Rate Limits, Side Quests, and the Myth of a Clear Frontrunner
By Bryce Stuckenschneider | Published 2026-04-01 | Industry | 7 min read
It's April 1st, and I promise there's no prank here. Just an honest look at the AI landscape as Q1 2026 wraps up — rate limits, side quests shelved, and why the moment that makes your platform decision easy isn't coming.
If you've been waiting for one lab to pull away from the pack and make your platform decision easy, the last two weeks should be a wake-up call: that moment isn't coming. And it's not just about which model scores highest on benchmarks. It's about whether the infrastructure behind that model can keep up when the world shows up to use it.
Ask anyone who built workflows, agents, or daily operations on Claude how the last two weeks went. Max subscribers watching five-hour session windows evaporate in 90 minutes. Prompt caching bugs draining token budgets overnight. Peak-hour throttling that turned a $200/month plan into a "maybe try again after lunch" plan. Anthropic's own engineer acknowledged the changes publicly, noting that roughly 7% of users would hit limits they'd never seen before.
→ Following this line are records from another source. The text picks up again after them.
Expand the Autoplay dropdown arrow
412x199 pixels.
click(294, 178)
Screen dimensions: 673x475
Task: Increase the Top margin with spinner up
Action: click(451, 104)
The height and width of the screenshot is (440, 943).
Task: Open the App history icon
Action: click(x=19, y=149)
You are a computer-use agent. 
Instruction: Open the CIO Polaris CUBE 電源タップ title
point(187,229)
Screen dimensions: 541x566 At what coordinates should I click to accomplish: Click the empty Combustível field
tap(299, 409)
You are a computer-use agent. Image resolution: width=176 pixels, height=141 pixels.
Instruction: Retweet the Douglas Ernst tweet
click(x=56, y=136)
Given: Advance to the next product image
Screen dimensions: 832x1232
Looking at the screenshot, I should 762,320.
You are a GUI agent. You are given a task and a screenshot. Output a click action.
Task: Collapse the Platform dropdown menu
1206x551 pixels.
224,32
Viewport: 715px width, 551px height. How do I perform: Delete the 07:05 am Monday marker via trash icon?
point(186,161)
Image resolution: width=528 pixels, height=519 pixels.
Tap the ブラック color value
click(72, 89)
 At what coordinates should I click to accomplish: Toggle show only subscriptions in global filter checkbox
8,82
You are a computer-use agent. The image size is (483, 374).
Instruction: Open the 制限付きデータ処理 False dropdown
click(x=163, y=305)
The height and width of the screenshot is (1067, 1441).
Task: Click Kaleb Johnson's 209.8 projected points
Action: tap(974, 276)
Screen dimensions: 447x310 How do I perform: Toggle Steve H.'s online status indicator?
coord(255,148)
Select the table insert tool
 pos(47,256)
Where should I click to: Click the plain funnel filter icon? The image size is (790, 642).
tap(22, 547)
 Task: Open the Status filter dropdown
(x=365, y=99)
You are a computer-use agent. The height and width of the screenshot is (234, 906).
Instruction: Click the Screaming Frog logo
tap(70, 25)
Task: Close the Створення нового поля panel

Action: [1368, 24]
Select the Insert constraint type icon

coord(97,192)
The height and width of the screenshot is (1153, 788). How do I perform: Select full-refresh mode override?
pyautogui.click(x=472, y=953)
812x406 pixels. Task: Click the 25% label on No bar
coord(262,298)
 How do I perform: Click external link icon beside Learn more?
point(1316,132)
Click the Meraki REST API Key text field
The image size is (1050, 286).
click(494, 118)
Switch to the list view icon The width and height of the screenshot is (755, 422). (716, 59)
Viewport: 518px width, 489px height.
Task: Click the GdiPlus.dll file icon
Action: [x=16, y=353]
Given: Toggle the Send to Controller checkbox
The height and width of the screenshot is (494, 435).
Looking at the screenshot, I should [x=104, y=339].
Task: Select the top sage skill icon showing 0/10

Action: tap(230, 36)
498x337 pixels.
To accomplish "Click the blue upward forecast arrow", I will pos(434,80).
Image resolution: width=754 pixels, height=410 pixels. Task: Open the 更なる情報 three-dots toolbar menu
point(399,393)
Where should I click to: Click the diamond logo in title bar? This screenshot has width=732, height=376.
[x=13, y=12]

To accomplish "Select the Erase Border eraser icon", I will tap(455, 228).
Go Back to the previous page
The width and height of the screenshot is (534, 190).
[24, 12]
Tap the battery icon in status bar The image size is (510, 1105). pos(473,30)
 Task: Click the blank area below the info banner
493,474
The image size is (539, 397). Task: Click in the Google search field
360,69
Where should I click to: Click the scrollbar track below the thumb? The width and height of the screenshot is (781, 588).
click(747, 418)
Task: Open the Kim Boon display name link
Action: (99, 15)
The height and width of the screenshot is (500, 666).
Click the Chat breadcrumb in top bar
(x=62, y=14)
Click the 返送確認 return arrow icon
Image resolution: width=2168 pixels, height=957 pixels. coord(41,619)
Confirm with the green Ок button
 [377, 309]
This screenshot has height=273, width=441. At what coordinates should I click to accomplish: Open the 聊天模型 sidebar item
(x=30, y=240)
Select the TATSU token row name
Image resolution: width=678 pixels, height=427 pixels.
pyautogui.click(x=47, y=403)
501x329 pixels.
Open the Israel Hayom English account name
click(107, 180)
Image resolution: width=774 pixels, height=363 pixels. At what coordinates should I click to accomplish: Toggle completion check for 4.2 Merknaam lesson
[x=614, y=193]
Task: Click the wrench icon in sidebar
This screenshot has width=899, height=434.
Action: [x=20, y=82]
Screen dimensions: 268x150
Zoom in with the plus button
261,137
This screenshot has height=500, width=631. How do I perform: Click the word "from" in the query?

This isn't a hit piece on Anthropic. What happened makes sense if you zoom out. The Pentagon standoff drove a wave of new sign-ups. The Super Bowl campaign put Claude in front of millions. Claude Code went from developer darling to mainstream tool seemingly overnight. Stack all of that on top of each other and you get a hockey stick Q1 that no infrastructure team on earth could have perfectly anticipated.
Meanwhile, over at OpenAI, Fidji Simo held an all-hands meeting that basically said "we've been chasing too many side quests." In short order, they shelved the adult mode feature, shut down the Sora standalone app (along with a billion-dollar Disney deal), and declared an enterprise pivot.
So where does that leave operators like us? Paying attention. Staying flexible. Not going all-in on any single provider without a backup plan.
The model wars are one thing. The infrastructure wars are something else entirely. Both matter when you're building real systems for real businesses.
And if you're tracking what's next, keep your eyes open. Both labs have new models in the chamber. This race is far from settled.